En 2017, des archéologues ont pu récupérer le crâne d’une femme décapitée dont la mort date d’il y a environ 5 600 ans dans une grotte difficile d’accès près de Bologne, en Italie. Après quatre ans d’études, les scientifiques ont finalement avancé une hypothèse permettant d’expliquer comment l’ossement humain est arrivé dans cet endroit improbable.

Le crâne a reposé dans la grotte pendant 5 600 ans

Le crâne a été découvert par les archéologues dans la grotte Dolina dell’Inferno en 2015. Cependant, ces derniers ont dû attendre deux ans pour pouvoir le récupérer. Publiée dans la revue PLOS One, l’analyse de l’ossement a révélé qu’il s’agissait du crâne d’une femme décédée à l’âge de 24 à 35 ans. En outre, la datation radiocarbone a permis de découvrir que la personne en question vivait entre 3 630 et 3 380 ans avant J.-C.

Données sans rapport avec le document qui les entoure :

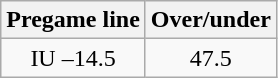
47.5 (210, 58)
Pregame line (74, 20)
Over/under (210, 20)
IU –14.5 (74, 58)
For the text-containing cell, return its midpoint in (X, Y) coordinate format. 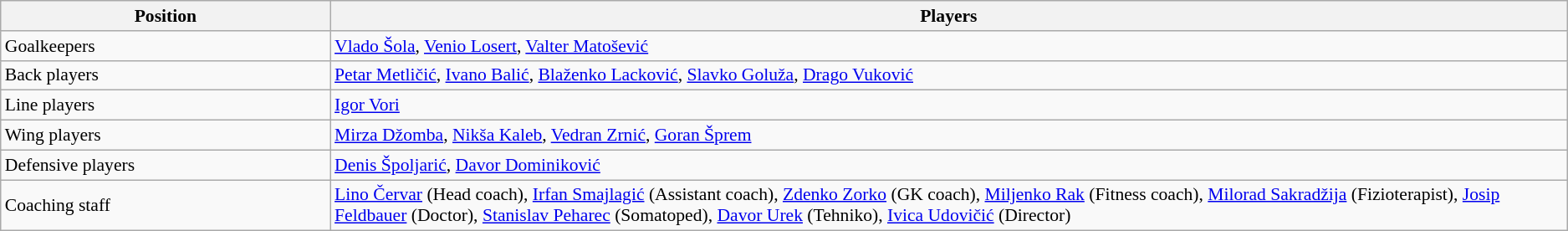
Coaching staff (166, 206)
Petar Metličić, Ivano Balić, Blaženko Lacković, Slavko Goluža, Drago Vuković (948, 75)
Goalkeepers (166, 46)
Wing players (166, 135)
Position (166, 16)
Denis Špoljarić, Davor Dominiković (948, 165)
Players (948, 16)
Vlado Šola, Venio Losert, Valter Matošević (948, 46)
Mirza Džomba, Nikša Kaleb, Vedran Zrnić, Goran Šprem (948, 135)
Back players (166, 75)
Defensive players (166, 165)
Igor Vori (948, 105)
Line players (166, 105)
Output the (x, y) coordinate of the center of the cell containing the given text.  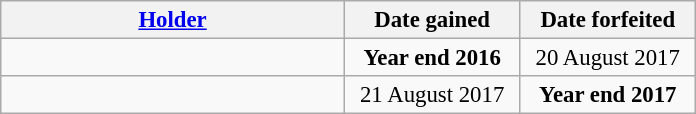
Year end 2017 (608, 95)
Holder (173, 20)
Year end 2016 (432, 58)
Date gained (432, 20)
Date forfeited (608, 20)
20 August 2017 (608, 58)
21 August 2017 (432, 95)
From the cell containing the given text, extract its center point as [x, y] coordinate. 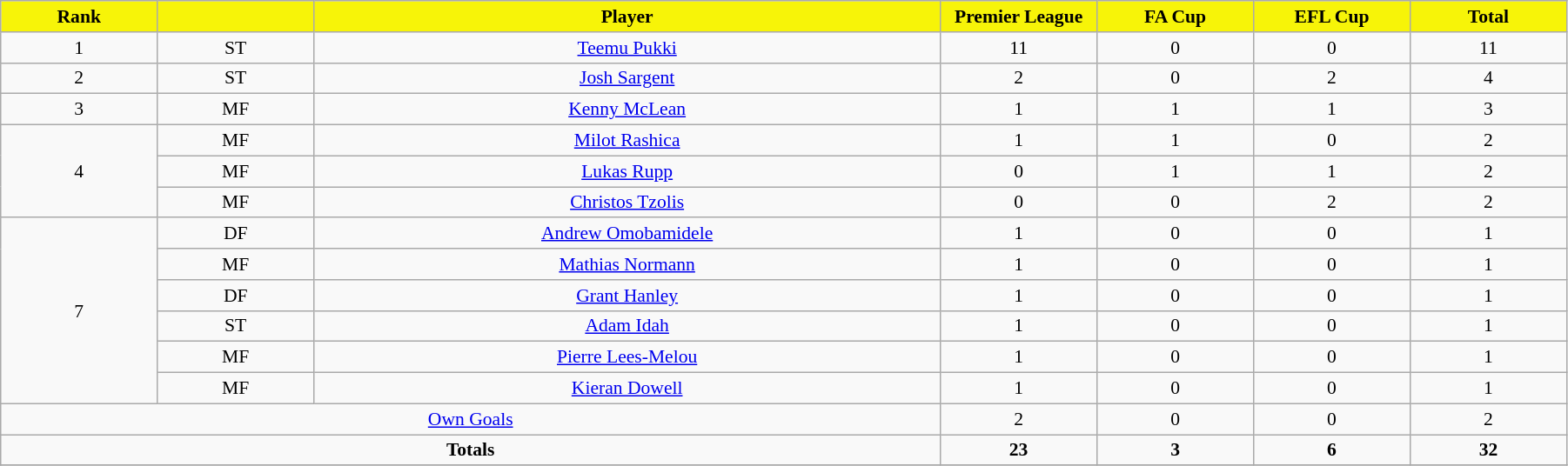
Mathias Normann [627, 265]
Kenny McLean [627, 110]
FA Cup [1176, 17]
Pierre Lees-Melou [627, 358]
Total [1488, 17]
Grant Hanley [627, 296]
Player [627, 17]
7 [79, 312]
Own Goals [471, 419]
Teemu Pukki [627, 48]
Kieran Dowell [627, 389]
6 [1332, 451]
Josh Sargent [627, 78]
EFL Cup [1332, 17]
Totals [471, 451]
23 [1019, 451]
Andrew Omobamidele [627, 234]
Premier League [1019, 17]
Lukas Rupp [627, 171]
Adam Idah [627, 326]
Milot Rashica [627, 141]
Rank [79, 17]
32 [1488, 451]
Christos Tzolis [627, 203]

Les recherches ont également pu démontrer que la défunte n’était pas en bonne santé. De minuscules trous sur le dessus de son crâne s’apparentent notamment à une inflammation, peut-être provoquée par une carence en fer ou en vitamine B12. En outre, deux tâches denses sur l’ossement indiquent qu’elle a peut-être eu des tumeurs bénignes. Enfin, l’analyse d’une bosse, probablement survenue de son vivant, montre qu’elle avait peut-être subi une chirurgie crânienne.

Quelques zones d’ombre n’ont pas encore été élucidées par les scientifiques

En ce qui concerne la raison pour laquelle le crâne se trouvait isolé du reste du squelette, les scientifiques pensent que les membres de sa communauté l’ont démembrée après son décès, une pratique fréquente lors des enterrements dans cette région pendant cette période de l’histoire. Lorsque le crâne s’est retrouvé séparé du reste de son corps, les forces environnementales l’auraient tout simplement emporté dans la grotte.

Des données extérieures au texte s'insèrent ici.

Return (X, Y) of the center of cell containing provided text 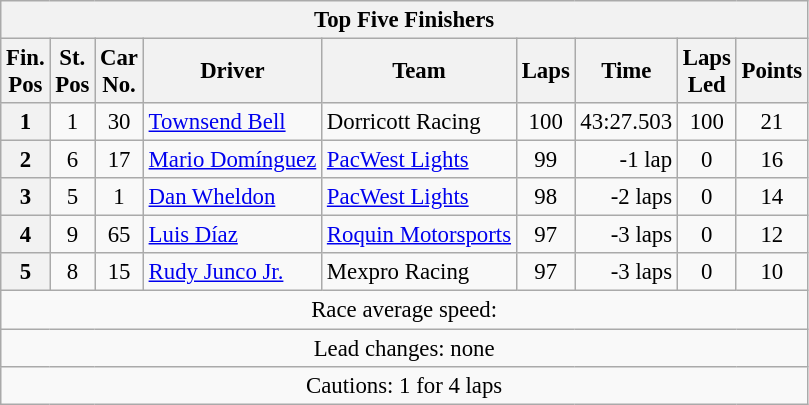
Cautions: 1 for 4 laps (404, 385)
16 (772, 160)
Mexpro Racing (420, 273)
6 (72, 160)
Luis Díaz (232, 235)
Dorricott Racing (420, 122)
30 (120, 122)
3 (26, 197)
65 (120, 235)
Mario Domínguez (232, 160)
Roquin Motorsports (420, 235)
Time (626, 72)
21 (772, 122)
Top Five Finishers (404, 20)
Rudy Junco Jr. (232, 273)
14 (772, 197)
LapsLed (706, 72)
17 (120, 160)
Fin.Pos (26, 72)
CarNo. (120, 72)
9 (72, 235)
Townsend Bell (232, 122)
Laps (546, 72)
Race average speed: (404, 310)
12 (772, 235)
-1 lap (626, 160)
Lead changes: none (404, 348)
Dan Wheldon (232, 197)
St.Pos (72, 72)
43:27.503 (626, 122)
98 (546, 197)
-2 laps (626, 197)
15 (120, 273)
Driver (232, 72)
99 (546, 160)
8 (72, 273)
Points (772, 72)
2 (26, 160)
4 (26, 235)
10 (772, 273)
Team (420, 72)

Les chercheurs ont expliqué que le crâne a probablement été entraîné par l’eau et la boue à travers les fissures du sol tandis que les autres membres de son corps auraient pu rester coincés ailleurs ou se seraient éparpillés à différents endroits à travers les années. C’est en tout cas ce qu’ils ont pu déduire en analysant les dommages et sédiments incrustés dans l’os.

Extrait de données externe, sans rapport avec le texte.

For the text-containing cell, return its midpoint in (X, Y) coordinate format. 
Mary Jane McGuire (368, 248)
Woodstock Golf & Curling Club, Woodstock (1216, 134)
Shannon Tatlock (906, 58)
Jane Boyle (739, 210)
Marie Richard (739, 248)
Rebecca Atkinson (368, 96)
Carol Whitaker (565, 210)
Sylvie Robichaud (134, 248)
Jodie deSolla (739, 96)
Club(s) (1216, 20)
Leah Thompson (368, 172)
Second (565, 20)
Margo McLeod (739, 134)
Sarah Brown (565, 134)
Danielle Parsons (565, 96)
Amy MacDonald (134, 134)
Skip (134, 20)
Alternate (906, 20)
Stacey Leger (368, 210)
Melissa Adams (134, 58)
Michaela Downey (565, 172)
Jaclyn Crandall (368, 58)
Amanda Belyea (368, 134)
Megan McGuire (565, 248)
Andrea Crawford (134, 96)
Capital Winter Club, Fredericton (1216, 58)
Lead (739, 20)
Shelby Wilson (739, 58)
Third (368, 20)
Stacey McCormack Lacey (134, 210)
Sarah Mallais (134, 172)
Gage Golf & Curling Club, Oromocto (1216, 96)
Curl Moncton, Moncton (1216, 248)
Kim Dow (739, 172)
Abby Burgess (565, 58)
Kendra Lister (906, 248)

Thomas Terberger, un archéologue n’ayant pas pris part à l’étude, indique que le crâne se trouvait dans un endroit inhabituel, mais les scientifiques ont tout de même pu établir un scénario plausible de la façon dont il est arrivé dans cette grotte. Cependant, l’origine de certaines lésions sur l’ossement reste floue. « J’ai le sentiment que les auteurs eux-mêmes, qui ont fait du très bon travail, ne sont pas sûrs à 100 % de cela », a-t-il déclaré.